(Extracted records)
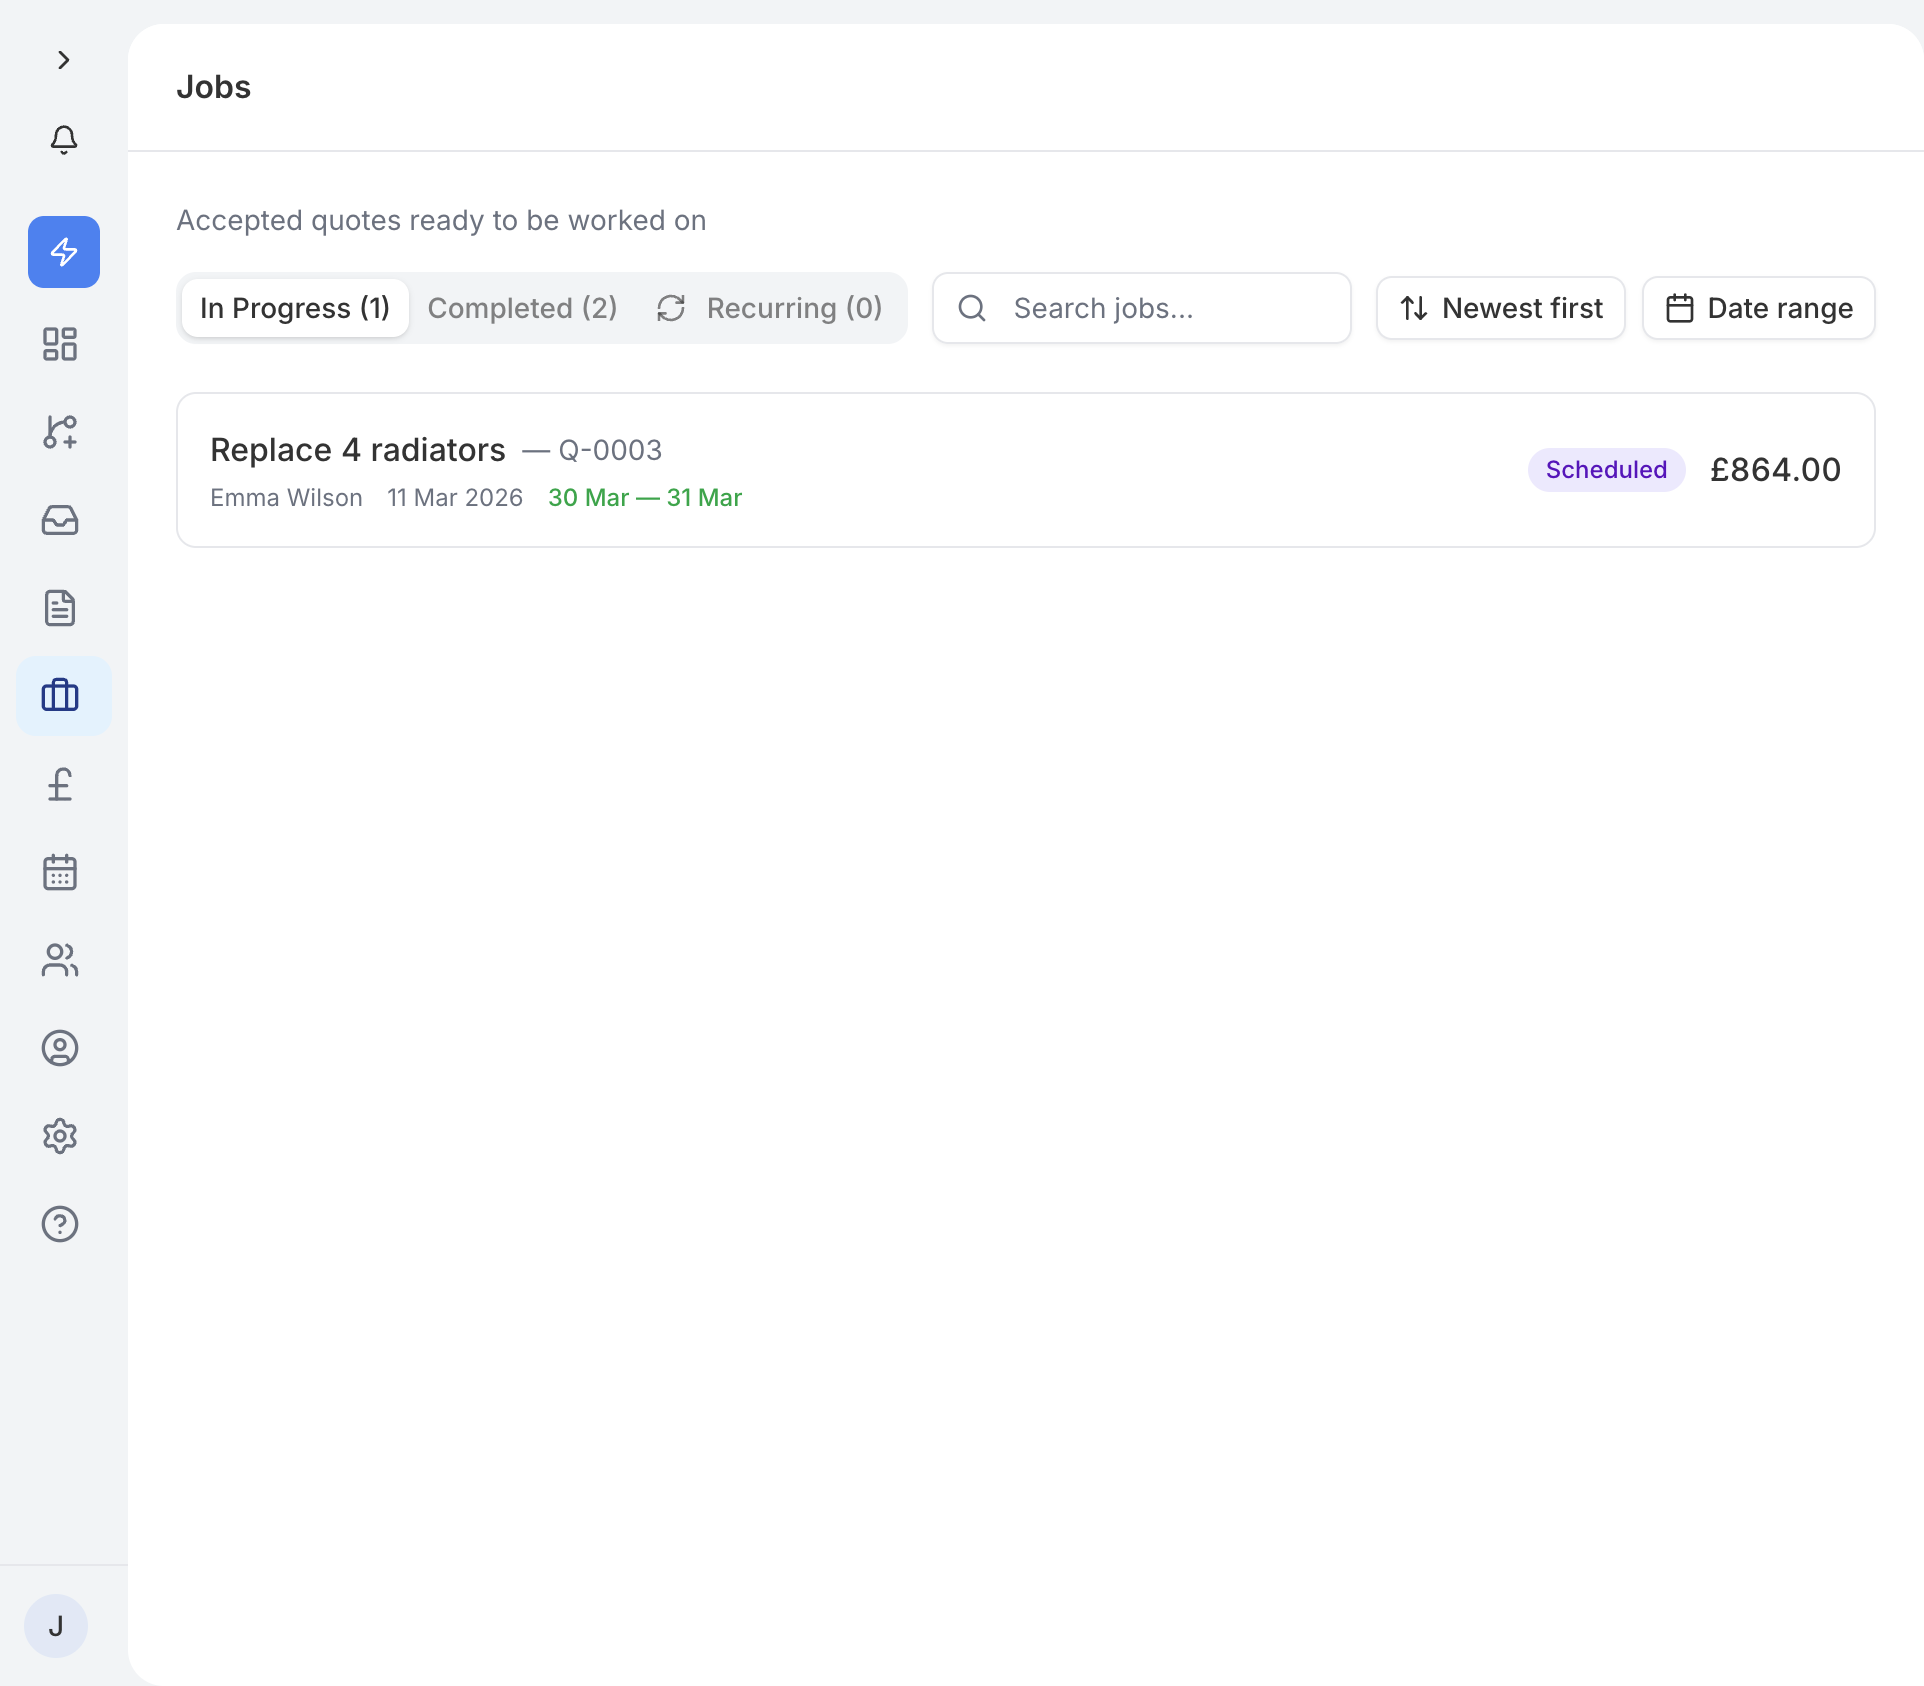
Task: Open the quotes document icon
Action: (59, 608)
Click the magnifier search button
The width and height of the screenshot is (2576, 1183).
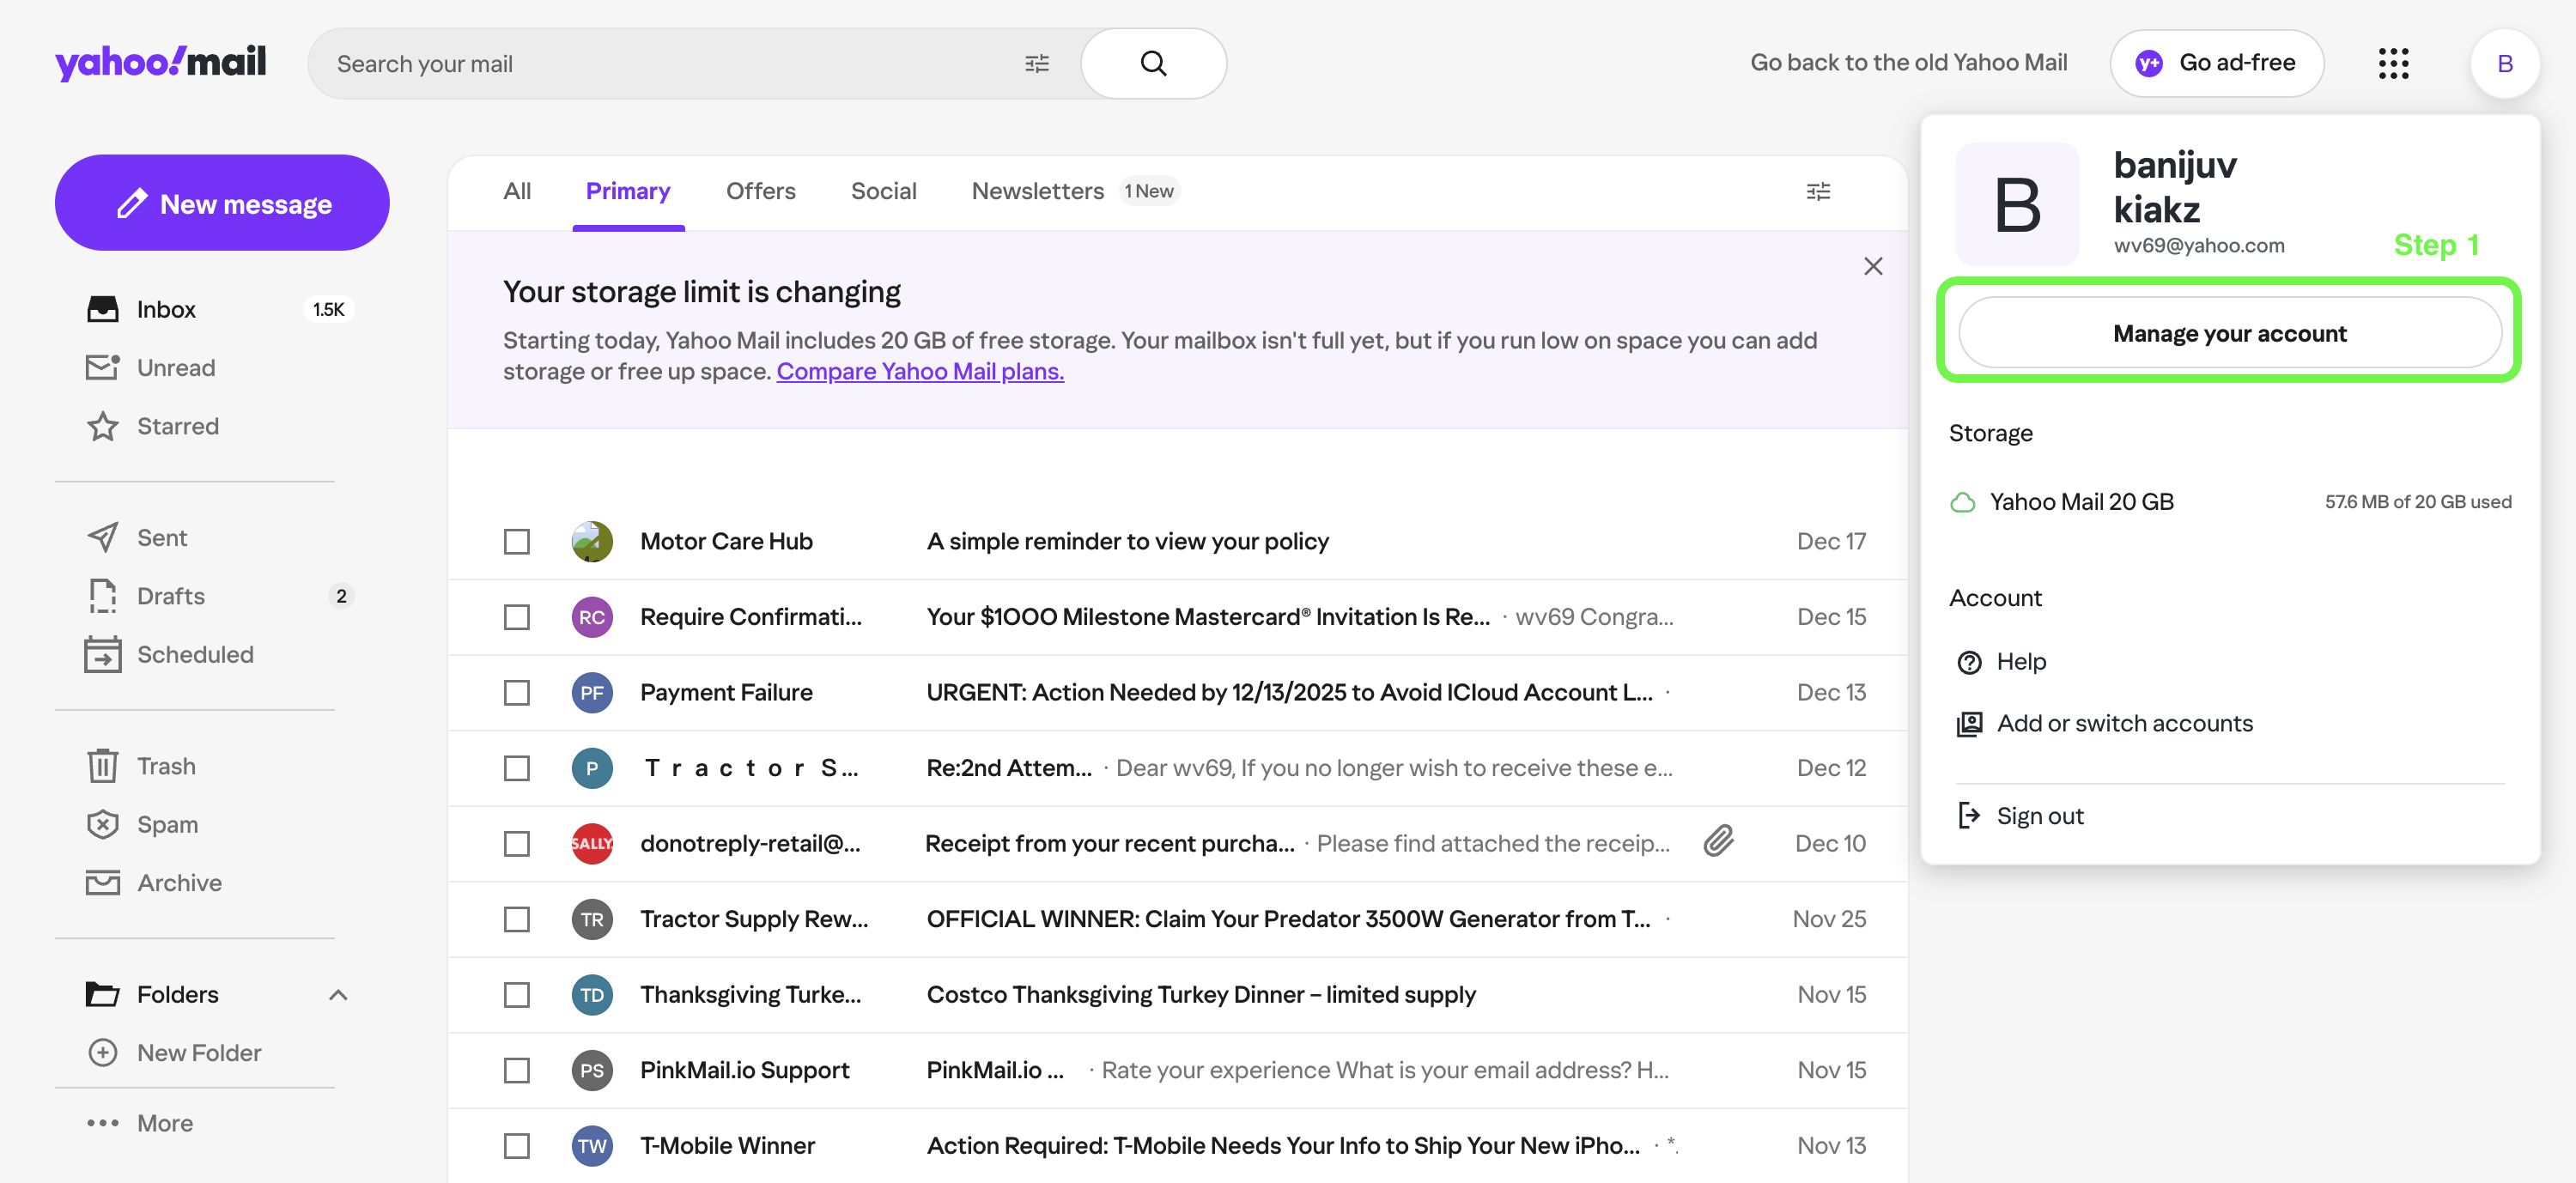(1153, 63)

What this task involves:
Print only the lines from the one with "The width and" through the last line of the data above, exactly and with both ends, and please omit any pictures.

Output:
The width and height of the screenshot is (2576, 1183).
(1153, 63)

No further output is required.